Search the listing for the string "agent" and copy every line that contains it.

Data supplied:
|---|

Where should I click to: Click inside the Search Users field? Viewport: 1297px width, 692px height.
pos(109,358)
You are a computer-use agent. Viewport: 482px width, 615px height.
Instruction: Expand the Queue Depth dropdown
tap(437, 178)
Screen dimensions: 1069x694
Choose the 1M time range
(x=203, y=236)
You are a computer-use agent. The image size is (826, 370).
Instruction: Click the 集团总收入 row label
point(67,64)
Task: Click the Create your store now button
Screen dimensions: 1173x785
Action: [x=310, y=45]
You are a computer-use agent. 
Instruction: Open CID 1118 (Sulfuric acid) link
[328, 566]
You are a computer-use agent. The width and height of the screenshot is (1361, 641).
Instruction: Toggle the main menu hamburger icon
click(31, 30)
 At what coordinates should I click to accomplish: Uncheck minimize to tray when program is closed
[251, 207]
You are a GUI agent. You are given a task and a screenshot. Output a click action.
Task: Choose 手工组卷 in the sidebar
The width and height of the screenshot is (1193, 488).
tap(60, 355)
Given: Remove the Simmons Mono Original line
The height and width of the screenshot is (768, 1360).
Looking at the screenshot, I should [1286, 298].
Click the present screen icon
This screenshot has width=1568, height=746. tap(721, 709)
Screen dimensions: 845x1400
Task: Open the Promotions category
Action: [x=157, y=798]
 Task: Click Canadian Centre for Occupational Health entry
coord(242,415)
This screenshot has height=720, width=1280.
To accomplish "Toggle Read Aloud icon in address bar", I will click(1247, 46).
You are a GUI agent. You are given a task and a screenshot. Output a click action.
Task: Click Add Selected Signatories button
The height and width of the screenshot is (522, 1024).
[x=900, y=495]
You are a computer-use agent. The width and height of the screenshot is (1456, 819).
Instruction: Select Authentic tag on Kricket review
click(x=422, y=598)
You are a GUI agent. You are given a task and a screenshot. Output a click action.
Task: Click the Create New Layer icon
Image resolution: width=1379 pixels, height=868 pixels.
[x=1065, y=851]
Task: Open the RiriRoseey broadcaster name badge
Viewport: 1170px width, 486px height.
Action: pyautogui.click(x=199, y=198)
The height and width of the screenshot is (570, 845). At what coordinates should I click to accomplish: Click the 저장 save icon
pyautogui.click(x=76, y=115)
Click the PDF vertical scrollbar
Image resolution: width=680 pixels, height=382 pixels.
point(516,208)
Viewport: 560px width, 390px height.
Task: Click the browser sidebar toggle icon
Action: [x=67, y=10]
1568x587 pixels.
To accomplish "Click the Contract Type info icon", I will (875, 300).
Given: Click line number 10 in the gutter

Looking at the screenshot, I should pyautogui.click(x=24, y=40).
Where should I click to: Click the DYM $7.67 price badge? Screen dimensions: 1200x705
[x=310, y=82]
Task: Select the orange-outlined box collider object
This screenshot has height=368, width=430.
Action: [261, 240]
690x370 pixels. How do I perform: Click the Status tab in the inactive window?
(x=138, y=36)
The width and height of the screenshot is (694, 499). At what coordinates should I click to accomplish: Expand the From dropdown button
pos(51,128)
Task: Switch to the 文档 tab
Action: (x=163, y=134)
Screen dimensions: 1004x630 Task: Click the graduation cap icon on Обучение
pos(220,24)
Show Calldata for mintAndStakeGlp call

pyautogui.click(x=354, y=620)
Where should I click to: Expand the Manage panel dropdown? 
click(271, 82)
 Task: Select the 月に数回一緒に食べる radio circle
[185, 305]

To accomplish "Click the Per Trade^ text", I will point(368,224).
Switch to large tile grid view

|---|

Answer space:
You are a computer-use agent. Viewport: 482px width, 615px height.
You are a computer-use agent. The image size is (826, 370).
You are a computer-use agent. 
You are a computer-use agent. The width and height of the screenshot is (1361, 641).
You are a GUI agent. You are given a task and a screenshot. Output a click action.
You are a GUI agent. You are given a task and a screenshot. Output a click action.
You are a computer-use agent. The width and height of the screenshot is (1456, 819).
You are a GUI agent. You are given a task and a screenshot. Output a click action.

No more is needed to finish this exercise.